Set exercise
Turn the stretch of the records from the line containing "This screenshot has height=522, width=696." through the line containing "should pyautogui.click(x=349, y=87)." into a Markdown table with the columns No. and Line. Give each non-blank line its own numbered row and leave out the blank lines.

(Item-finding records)
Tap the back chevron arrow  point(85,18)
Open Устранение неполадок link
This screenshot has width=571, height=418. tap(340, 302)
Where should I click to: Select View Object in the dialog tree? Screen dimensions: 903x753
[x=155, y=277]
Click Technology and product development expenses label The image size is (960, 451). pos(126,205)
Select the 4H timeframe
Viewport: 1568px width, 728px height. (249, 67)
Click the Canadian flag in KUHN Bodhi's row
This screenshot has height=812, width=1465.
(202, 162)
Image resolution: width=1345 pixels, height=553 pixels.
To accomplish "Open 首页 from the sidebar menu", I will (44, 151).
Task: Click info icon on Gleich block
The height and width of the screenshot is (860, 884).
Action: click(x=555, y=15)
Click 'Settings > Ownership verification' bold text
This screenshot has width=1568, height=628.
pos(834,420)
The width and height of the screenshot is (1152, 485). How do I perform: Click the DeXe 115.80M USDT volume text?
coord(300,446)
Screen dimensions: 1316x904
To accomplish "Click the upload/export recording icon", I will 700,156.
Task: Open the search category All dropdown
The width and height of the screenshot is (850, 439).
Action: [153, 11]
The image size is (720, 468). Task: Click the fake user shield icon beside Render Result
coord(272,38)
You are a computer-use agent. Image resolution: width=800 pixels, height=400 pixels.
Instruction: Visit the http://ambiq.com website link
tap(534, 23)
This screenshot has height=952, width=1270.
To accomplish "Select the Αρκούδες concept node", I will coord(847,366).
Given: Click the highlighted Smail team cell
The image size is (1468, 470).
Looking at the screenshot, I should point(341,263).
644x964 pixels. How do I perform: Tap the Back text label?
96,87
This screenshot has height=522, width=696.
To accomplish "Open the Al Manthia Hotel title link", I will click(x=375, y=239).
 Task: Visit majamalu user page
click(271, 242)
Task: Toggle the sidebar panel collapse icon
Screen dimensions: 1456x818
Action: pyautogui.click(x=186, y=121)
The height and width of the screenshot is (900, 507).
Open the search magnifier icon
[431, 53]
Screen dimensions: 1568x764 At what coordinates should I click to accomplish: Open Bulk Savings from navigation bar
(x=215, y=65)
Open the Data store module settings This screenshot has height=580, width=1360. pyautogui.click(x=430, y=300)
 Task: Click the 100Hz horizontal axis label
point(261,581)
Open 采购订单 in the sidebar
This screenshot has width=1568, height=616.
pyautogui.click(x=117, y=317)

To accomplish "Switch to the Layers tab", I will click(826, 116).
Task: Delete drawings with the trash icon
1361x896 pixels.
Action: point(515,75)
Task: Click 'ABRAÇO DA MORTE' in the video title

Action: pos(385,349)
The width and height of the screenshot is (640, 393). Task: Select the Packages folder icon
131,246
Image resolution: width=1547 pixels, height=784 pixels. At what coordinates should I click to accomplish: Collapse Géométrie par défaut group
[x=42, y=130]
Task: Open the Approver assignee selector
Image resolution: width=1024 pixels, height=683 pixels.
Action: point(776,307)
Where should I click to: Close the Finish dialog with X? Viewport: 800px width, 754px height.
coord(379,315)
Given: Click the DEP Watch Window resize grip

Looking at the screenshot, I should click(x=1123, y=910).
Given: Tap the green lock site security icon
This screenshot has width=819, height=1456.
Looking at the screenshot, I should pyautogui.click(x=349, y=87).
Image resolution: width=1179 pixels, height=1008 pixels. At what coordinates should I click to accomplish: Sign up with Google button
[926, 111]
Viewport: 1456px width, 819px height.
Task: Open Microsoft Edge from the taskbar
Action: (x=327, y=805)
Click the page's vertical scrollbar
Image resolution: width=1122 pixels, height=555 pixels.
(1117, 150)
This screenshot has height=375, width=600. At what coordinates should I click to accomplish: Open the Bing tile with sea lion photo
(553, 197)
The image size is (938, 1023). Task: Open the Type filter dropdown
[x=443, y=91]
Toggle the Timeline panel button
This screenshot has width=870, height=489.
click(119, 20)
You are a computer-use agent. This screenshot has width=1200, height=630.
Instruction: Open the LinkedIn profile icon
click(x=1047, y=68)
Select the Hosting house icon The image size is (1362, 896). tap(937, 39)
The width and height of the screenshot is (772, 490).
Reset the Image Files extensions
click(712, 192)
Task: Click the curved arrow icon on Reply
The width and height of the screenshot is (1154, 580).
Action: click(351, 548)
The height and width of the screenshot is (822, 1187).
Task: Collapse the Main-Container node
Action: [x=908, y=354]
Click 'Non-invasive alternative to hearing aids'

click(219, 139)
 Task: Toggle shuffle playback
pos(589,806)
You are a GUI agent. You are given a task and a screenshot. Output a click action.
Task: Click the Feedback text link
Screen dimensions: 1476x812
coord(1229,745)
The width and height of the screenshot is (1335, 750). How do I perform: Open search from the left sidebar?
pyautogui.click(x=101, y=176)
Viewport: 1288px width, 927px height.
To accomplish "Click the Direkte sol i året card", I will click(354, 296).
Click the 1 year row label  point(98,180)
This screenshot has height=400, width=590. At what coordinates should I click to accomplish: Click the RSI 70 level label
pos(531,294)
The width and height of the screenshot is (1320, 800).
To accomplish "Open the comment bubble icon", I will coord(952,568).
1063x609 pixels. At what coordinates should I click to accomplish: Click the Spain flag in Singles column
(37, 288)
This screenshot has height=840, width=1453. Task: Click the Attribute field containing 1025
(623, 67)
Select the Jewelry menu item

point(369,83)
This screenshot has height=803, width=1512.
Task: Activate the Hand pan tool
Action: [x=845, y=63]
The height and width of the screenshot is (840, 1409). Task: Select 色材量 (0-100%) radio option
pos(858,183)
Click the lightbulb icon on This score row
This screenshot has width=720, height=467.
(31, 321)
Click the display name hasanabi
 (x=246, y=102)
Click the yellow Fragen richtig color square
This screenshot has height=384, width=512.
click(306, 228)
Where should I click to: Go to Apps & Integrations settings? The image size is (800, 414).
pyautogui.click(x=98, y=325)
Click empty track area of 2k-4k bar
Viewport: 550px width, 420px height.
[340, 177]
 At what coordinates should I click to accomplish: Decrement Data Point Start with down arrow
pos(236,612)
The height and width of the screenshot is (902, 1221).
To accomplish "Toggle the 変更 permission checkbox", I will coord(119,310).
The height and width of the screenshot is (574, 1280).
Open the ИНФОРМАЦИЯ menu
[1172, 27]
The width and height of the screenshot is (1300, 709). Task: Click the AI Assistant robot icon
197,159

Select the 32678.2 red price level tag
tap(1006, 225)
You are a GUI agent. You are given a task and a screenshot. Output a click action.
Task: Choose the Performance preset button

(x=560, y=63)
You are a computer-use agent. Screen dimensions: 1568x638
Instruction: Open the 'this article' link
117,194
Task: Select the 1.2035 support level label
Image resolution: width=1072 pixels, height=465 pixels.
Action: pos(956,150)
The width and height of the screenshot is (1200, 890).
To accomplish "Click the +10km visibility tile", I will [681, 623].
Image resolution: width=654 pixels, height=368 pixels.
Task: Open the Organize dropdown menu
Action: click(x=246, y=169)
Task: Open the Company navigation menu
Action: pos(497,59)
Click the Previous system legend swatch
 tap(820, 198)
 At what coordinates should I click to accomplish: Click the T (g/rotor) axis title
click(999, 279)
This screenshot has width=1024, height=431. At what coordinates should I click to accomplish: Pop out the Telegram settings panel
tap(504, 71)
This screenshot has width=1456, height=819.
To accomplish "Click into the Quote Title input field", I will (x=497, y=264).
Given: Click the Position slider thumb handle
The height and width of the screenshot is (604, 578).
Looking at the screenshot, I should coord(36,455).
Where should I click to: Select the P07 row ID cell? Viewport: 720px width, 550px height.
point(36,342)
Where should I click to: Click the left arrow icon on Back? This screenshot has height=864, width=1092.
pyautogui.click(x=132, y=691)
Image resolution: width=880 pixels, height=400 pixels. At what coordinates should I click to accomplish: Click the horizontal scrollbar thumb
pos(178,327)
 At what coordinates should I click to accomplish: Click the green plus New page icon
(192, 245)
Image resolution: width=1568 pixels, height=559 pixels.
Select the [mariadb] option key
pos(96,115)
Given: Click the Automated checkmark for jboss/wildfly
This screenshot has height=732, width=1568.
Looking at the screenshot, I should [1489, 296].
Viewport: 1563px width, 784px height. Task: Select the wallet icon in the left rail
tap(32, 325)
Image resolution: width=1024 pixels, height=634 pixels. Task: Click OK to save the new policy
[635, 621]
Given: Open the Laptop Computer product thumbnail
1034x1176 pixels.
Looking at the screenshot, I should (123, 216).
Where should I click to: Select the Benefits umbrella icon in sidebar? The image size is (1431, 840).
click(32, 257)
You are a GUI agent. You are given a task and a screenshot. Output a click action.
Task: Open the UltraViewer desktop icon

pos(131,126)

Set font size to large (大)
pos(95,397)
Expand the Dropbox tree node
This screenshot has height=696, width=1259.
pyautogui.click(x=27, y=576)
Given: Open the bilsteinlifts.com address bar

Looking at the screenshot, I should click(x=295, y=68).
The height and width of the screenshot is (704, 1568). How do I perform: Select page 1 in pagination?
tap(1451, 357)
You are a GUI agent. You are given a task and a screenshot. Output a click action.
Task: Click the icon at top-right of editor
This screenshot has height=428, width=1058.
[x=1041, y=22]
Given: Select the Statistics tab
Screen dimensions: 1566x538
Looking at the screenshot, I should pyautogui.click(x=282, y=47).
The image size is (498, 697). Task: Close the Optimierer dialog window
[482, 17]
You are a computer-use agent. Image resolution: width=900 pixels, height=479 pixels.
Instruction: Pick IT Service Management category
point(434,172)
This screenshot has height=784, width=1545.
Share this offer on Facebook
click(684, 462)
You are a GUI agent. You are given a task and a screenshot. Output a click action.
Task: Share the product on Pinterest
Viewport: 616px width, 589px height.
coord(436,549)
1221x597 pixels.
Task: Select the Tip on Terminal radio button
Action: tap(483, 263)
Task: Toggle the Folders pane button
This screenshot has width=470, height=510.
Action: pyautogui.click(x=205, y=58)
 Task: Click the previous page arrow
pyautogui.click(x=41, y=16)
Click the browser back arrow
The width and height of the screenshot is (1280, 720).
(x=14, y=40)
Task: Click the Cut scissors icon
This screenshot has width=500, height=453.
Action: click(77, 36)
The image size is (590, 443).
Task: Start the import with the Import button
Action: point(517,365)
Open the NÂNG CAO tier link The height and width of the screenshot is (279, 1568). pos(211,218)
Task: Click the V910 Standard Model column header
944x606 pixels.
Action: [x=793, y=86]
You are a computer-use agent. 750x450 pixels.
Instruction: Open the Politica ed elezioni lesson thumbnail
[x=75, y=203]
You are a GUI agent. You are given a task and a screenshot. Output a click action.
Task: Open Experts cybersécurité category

Task output
| No. | Line |
|---|---|
| 1 | This screenshot has height=522, width=696. |
| 2 | To accomplish "Open the Al Manthia Hotel title link", I will click(x=375, y=239). |
| 3 |  Task: Visit majamalu user page |
| 4 | click(271, 242) |
| 5 | Task: Toggle the sidebar panel collapse icon |
| 6 | Screen dimensions: 1456x818 |
| 7 | Action: pyautogui.click(x=186, y=121) |
| 8 | The height and width of the screenshot is (900, 507). |
| 9 | Open the search magnifier icon |
| 10 | [431, 53] |
| 11 | Screen dimensions: 1568x764 At what coordinates should I click to accomplish: Open Bulk Savings from navigation bar |
| 12 | (x=215, y=65) |
| 13 | Open the Data store module settings This screenshot has height=580, width=1360. pyautogui.click(x=430, y=300) |
| 14 |  Task: Click the 100Hz horizontal axis label |
| 15 | point(261,581) |
| 16 | Open 采购订单 in the sidebar |
| 17 | This screenshot has width=1568, height=616. |
| 18 | pyautogui.click(x=117, y=317) |
| 19 | To accomplish "Switch to the Layers tab", I will click(826, 116). |
| 20 | Task: Delete drawings with the trash icon |
| 21 | 1361x896 pixels. |
| 22 | Action: point(515,75) |
| 23 | Task: Click 'ABRAÇO DA MORTE' in the video title |
| 24 | Action: pos(385,349) |
| 25 | The width and height of the screenshot is (640, 393). Task: Select the Packages folder icon |
| 26 | 131,246 |
| 27 | Image resolution: width=1547 pixels, height=784 pixels. At what coordinates should I click to accomplish: Collapse Géométrie par défaut group |
| 28 | [x=42, y=130] |
| 29 | Task: Open the Approver assignee selector |
| 30 | Image resolution: width=1024 pixels, height=683 pixels. |
| 31 | Action: point(776,307) |
| 32 | Where should I click to: Close the Finish dialog with X? Viewport: 800px width, 754px height. |
| 33 | coord(379,315) |
| 34 | Given: Click the DEP Watch Window resize grip |
| 35 | Looking at the screenshot, I should click(x=1123, y=910). |
| 36 | Given: Tap the green lock site security icon |
| 37 | This screenshot has width=819, height=1456. |
| 38 | Looking at the screenshot, I should pyautogui.click(x=349, y=87). |